Is WASP-12b’s orbital decay driven by obliquity tides?

Tidal interactions between hot-Jupiter exoplanets and the host star should be causing their orbits to decay, such that the planet gradually spirals inwards. For most systems the change would be too small to detect in the decade or so that we’ve been observing them. However, WASP-12b is an exception, showing a clear change in its orbital period.

In a new paper on arXiv, Gracjan Maciejewski et al present the latest data for WASP-12b:

The graph records the change in transit time (“observed minus calculated” times, or O–C), showing that the transits are now occurring eight minutes early owing to a decreasing orbital period.

Such a rate is far faster than observed in other systems, and too large to be explained by the standard theory of tidal interactions.

However, a new paper led by Sarah Millholland suggests an answer. She suggests that the planet is tilted over, so that the axis around which it spins is tilted with respect to the plane of the planet’s orbit.

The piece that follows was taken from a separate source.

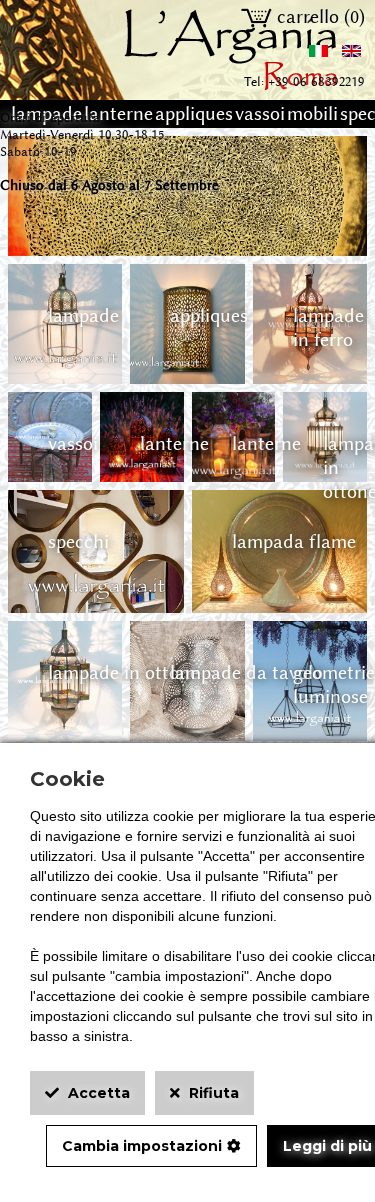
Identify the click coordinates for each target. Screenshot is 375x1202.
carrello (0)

This means that the star will give rise to strong “obliquity tides” on the planet, and the dissipation of those tides could explain the decay of the orbit. For this to work something must be keeping the planet tilted over. Millholland suggests that a second planet in an outer orbit might be perturbing WASP-12b, keeping it in the high-obliquity state. This scenario requires some fine tuning, but if WASP-12 is the only system known to show this behaviour then the explanation is plausible.